┌─ DATA FOR REVIEW
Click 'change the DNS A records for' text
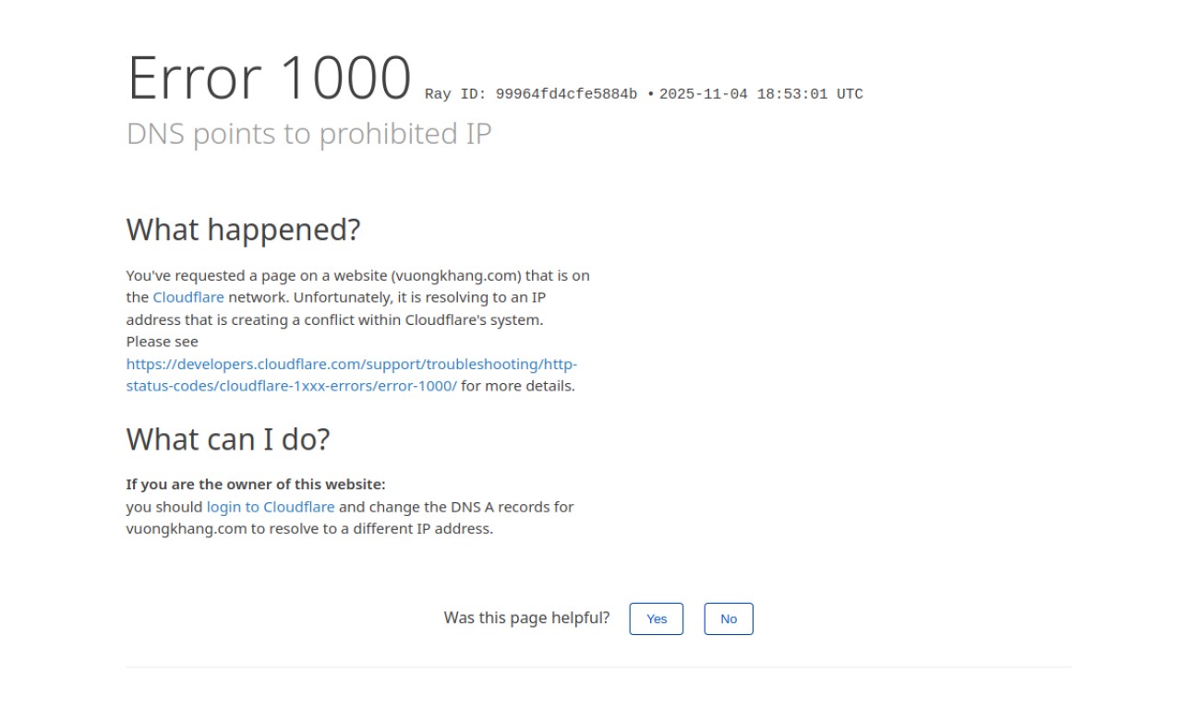This screenshot has height=709, width=1182. 456,507
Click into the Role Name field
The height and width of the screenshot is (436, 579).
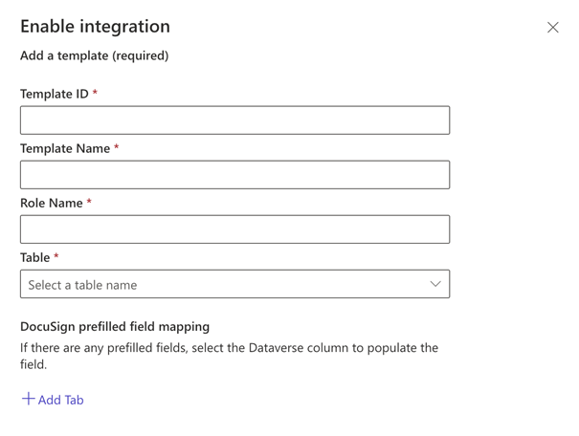click(x=234, y=229)
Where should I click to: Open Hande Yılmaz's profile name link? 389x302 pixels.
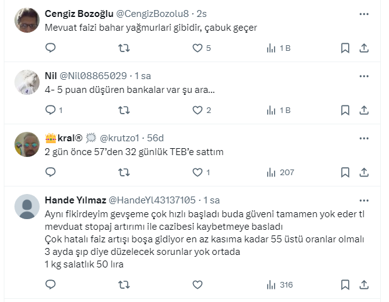(75, 200)
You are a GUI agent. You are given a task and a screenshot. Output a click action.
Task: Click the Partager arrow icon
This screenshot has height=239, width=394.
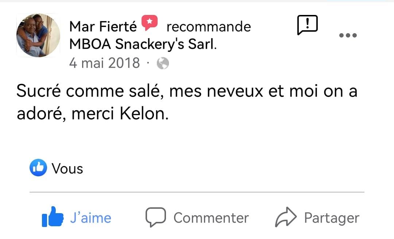click(x=286, y=218)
└─
BRIEF: Give back, word for word, the lines from the one with "You are a GUI" to the end of the records above, and no pictures.

COMPLETED EXERCISE:
You are a GUI agent. You are given a task and a screenshot. Output a click action.
Task: Click the Partager arrow icon
This screenshot has height=239, width=394.
click(x=286, y=218)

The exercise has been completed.